Even with the use of the steam we can buy power from the electric company cheaper than we can make it.


----------



## annabella1 (Feb 11, 2003)

Lately I've been thinking about Methane. I recently read that anything that burns natural gas will also burn methane. Methane can be economically produced in anaerobic containers on the farm from farm wastes. This might make for a less expensive way of generating electricity and heat.bbbb


----------



## Wanderer0101 (Jul 18, 2007)

annabella1 said:


> Lately I've been thinking about Methane. I recently read that anything that burns natural gas will also burn methane. Methane can be economically produced in anaerobic containers on the farm from farm wastes. This might make for a less expensive way of generating electricity and heat.bbbb


The question is going to be how much methane can you produce. Unlikely that the quantity is going to be sufficient for power generation or even heating though cooking might be a possibility.


----------



## OntarioMan (Feb 11, 2007)

Natural gas is primarily methane. 

Problems with using biogas are storage, compression and the fact that the energy content for biogas is about as low as your can get. 

Difficult/expensive to compress and low energy content means you'll have to store alot of it - as a gas.

Some third world countries use those "biogas bags" in small setups to fuel their cooking stoves, which is probably as practical as biogas gets on a small scale.



annabella1 said:


> Lately I've been thinking about Methane. I recently read that anything that burns natural gas will also burn methane. Methane can be economically produced in anaerobic containers on the farm from farm wastes. This might make for a less expensive way of generating electricity and heat.bbbb


----------



## artificer (Feb 26, 2007)

There are quite a few farmers that used digesters to produce methane. They run it through a filter to get rid of most of the sulfur, then run a generator. Its somewhat a wash as far as costs are concerned, at least the last time I checked. What is good about the system, is that the resulting output is less smelly. For farmers near town or subdivisions, it allows them to spread the stuff without having to worry about the new neighbors complaining about the farm smells.
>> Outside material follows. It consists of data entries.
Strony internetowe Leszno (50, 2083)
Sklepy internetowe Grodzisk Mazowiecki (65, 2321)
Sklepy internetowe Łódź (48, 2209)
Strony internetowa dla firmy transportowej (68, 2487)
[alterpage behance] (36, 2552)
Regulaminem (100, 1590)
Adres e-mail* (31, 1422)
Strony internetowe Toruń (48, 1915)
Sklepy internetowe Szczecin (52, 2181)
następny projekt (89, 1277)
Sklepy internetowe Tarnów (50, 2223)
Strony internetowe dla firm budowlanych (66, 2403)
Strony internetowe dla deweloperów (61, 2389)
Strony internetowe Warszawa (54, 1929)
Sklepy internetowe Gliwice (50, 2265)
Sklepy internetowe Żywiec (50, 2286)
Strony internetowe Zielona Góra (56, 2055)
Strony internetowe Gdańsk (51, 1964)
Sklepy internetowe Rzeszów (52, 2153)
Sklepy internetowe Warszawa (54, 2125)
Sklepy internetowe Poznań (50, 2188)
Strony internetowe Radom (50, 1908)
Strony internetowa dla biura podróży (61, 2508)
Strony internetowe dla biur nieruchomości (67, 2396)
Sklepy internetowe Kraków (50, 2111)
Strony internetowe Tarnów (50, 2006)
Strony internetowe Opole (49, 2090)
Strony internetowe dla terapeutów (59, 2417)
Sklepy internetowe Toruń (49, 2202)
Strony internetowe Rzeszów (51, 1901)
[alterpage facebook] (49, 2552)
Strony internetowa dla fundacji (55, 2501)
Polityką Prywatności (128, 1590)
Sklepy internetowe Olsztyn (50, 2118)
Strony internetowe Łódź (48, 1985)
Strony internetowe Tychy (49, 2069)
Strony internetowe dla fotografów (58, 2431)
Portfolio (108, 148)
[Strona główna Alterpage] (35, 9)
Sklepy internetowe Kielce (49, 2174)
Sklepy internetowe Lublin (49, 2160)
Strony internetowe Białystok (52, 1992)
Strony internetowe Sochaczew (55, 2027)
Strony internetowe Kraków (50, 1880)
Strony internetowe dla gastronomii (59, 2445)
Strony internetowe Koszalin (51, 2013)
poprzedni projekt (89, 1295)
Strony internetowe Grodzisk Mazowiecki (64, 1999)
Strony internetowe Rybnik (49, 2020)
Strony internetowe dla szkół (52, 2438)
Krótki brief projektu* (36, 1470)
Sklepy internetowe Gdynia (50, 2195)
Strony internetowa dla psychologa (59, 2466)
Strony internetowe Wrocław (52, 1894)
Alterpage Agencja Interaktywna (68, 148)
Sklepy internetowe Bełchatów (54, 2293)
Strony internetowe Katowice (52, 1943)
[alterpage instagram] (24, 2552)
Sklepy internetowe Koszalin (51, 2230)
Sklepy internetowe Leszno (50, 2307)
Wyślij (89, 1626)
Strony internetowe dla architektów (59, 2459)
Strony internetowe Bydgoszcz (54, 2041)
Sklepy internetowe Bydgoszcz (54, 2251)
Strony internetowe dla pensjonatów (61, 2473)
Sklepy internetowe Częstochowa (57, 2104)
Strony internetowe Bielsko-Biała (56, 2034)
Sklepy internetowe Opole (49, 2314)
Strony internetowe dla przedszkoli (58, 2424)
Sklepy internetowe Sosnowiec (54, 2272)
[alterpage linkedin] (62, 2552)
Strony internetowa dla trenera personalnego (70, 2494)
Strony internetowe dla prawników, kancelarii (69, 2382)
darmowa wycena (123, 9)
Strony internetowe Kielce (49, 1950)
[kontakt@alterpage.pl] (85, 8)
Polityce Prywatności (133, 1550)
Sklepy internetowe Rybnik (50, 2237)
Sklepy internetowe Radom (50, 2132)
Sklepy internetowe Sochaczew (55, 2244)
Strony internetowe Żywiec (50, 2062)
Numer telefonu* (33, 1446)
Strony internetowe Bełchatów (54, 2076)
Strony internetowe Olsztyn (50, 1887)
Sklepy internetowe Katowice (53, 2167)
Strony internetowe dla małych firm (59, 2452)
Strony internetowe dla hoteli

Swine production facilities could really use this...

I've seen turbine generators that were specifically made to burn low grade bio-gas.

Michael


----------



## Metcalf (Feb 15, 2007)

Cogeneration is a great idea. It decentralizes power production so we can use the heat in a useful manor instead of wasting it. 

The fuel for these systems have to come from somewhere though. Depending on where you are at, and how easy it is to obtain said fuel it can be more or less expensive. Think simple....generally in one way or another every form of energy comes from the sun. Some have just been stored up for a long time, some for shorter times. If your somewhere sunny use sun, if your somewhere woody use wood, if you have a stream use gravity, there are a lot of options....


----------